| Written task |
Reproduce the forum thread about ice fishing shelters below in full, word for word.

I had an Eskimo FlipMo 2 Inferno at one point. I also like that one much more than my Otter. Only thing I didn’t like was I literally kept having like every piece of plastic break on me. It was the perfect shanty minus those issues. 


Sent from my iPhone using Tapatalk


----------



## RiverRanger (Aug 23, 2006)

I vote Otter, i have the Cabin Pro mine gets tipsy but that's only when we have 20+ mph winds and Im by myself, then again what the heck am i doing out there in those winds. One thing that could be happening with the Otter Pros could be the swivel is attached to the seat incorrectly other than that i have no idea how they get tipsy. Otter tubs are the best on the market in my opinion, yes heavy but Im towing it with a snowmobile, I love the fact Otters are built like a tank


----------



## Mole Hill (Jul 15, 2020)

Still using my Clam Yukon shelter built like a tank can't complain after all these years.


----------



## Buddwiser (Dec 14, 2003)

I've put the Eskimo Sierra Thermal 2 man flip on lay-a-way at Franks in Linwood with their Shanty Days sale. Saved 40 bucks. Its not as big as my old Clam Voyager I sold a few years ago nor as heavy and I'll be using it as a one man unit unless the grandson decides he wants to go.


----------



## wateroperator (Nov 8, 2013)

| Raw data |
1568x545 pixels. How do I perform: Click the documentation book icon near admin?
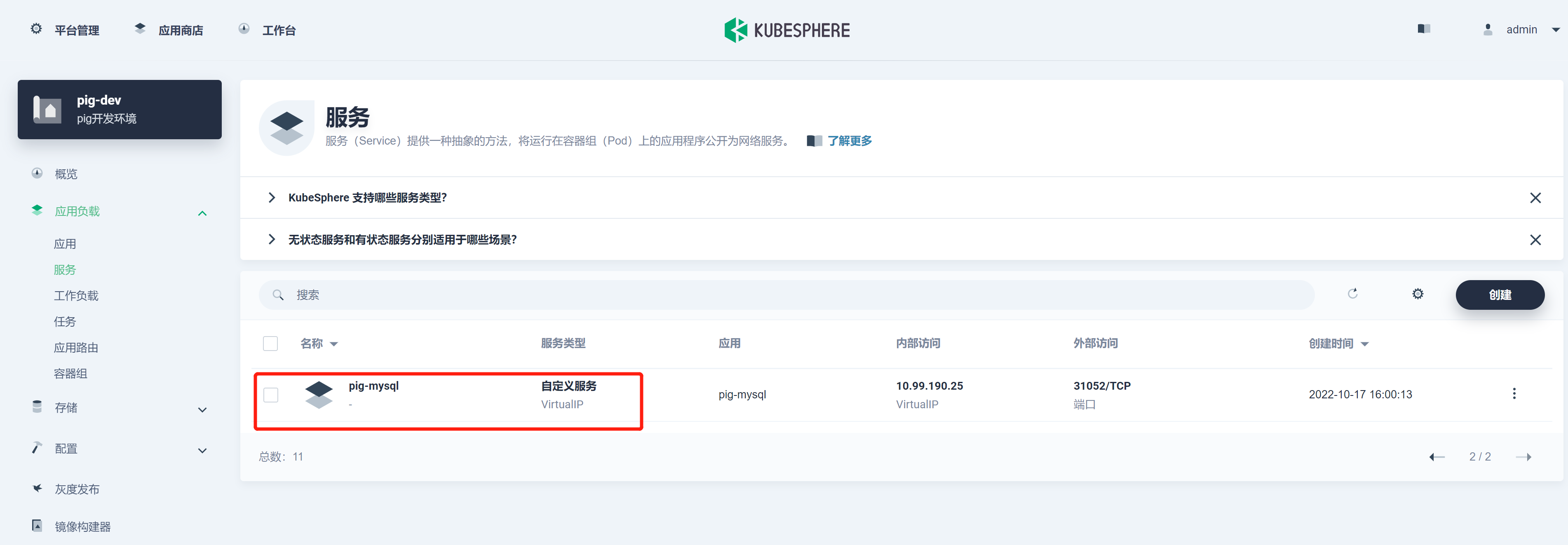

| Completed exercise |
I had an Eskimo FlipMo 2 Inferno at one point. I also like that one much more than my Otter. Only thing I didn’t like was I literally kept having like every piece of plastic break on me. It was the perfect shanty minus those issues. 


Sent from my iPhone using Tapatalk


----------



## RiverRanger (Aug 23, 2006)

I vote Otter, i have the Cabin Pro mine gets tipsy but that's only when we have 20+ mph winds and Im by myself, then again what the heck am i doing out there in those winds. One thing that could be happening with the Otter Pros could be the swivel is attached to the seat incorrectly other than that i have no idea how they get tipsy. Otter tubs are the best on the market in my opinion, yes heavy but Im towing it with a snowmobile, I love the fact Otters are built like a tank


----------



## Mole Hill (Jul 15, 2020)

Still using my Clam Yukon shelter built like a tank can't complain after all these years.


----------



## Buddwiser (Dec 14, 2003)

I've put the Eskimo Sierra Thermal 2 man flip on lay-a-way at Franks in Linwood with their Shanty Days sale. Saved 40 bucks. Its not as big as my old Clam Voyager I sold a few years ago nor as heavy and I'll be using it as a one man unit unless the grandson decides he wants to go.


----------



## wateroperator (Nov 8, 2013)